> [Task directions]
Starting at the line that contains "Instruction: Click the Save as icon", copy each line through the end of the listing below. Include both ends and output nothing more.

> [Dataset records]
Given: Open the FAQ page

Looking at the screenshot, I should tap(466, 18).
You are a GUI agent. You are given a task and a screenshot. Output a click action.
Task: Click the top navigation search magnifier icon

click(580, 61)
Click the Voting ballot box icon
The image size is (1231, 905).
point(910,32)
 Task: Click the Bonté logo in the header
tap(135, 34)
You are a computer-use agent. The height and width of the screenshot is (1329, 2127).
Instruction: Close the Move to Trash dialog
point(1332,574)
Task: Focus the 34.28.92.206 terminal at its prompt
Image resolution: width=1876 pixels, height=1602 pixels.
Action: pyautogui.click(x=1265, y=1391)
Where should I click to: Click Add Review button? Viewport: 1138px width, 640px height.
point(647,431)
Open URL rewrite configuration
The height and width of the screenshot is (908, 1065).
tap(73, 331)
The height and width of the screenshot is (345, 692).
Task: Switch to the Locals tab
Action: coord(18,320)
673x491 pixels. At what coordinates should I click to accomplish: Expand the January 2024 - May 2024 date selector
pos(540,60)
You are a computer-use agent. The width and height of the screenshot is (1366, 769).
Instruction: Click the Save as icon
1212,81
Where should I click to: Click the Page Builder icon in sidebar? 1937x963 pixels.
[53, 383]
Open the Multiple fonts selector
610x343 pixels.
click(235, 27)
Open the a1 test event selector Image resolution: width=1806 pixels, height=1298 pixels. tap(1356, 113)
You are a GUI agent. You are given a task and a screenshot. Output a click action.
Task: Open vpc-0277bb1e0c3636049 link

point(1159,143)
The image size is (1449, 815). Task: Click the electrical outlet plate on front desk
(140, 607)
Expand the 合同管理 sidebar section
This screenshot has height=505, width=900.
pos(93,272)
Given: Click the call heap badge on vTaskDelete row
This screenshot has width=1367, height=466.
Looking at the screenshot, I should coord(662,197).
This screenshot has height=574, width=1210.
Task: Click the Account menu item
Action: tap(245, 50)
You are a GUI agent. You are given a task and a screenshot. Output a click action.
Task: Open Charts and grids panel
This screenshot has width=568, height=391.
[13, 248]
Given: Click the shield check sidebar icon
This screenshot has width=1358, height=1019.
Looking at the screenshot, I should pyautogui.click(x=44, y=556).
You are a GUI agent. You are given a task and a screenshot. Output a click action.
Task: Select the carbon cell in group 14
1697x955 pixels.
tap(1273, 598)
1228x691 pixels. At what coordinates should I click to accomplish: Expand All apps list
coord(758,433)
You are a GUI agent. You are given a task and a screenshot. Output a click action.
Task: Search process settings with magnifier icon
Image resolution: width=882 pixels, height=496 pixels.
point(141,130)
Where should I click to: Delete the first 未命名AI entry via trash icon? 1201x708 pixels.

> [Written response]
Instruction: Click the Save as icon
1212,81
Where should I click to: Click the Page Builder icon in sidebar? 1937x963 pixels.
[53, 383]
Open the Multiple fonts selector
610x343 pixels.
click(235, 27)
Open the a1 test event selector Image resolution: width=1806 pixels, height=1298 pixels. tap(1356, 113)
You are a GUI agent. You are given a task and a screenshot. Output a click action.
Task: Open vpc-0277bb1e0c3636049 link

point(1159,143)
The image size is (1449, 815). Task: Click the electrical outlet plate on front desk
(140, 607)
Expand the 合同管理 sidebar section
This screenshot has height=505, width=900.
pos(93,272)
Given: Click the call heap badge on vTaskDelete row
This screenshot has width=1367, height=466.
Looking at the screenshot, I should coord(662,197).
This screenshot has height=574, width=1210.
Task: Click the Account menu item
Action: tap(245, 50)
You are a GUI agent. You are given a task and a screenshot. Output a click action.
Task: Open Charts and grids panel
This screenshot has width=568, height=391.
[13, 248]
Given: Click the shield check sidebar icon
This screenshot has width=1358, height=1019.
Looking at the screenshot, I should pyautogui.click(x=44, y=556).
You are a GUI agent. You are given a task and a screenshot. Output a click action.
Task: Select the carbon cell in group 14
1697x955 pixels.
tap(1273, 598)
1228x691 pixels. At what coordinates should I click to accomplish: Expand All apps list
coord(758,433)
You are a GUI agent. You are given a task and a screenshot. Output a click action.
Task: Search process settings with magnifier icon
Image resolution: width=882 pixels, height=496 pixels.
point(141,130)
Where should I click to: Delete the first 未命名AI entry via trash icon? 1201x708 pixels.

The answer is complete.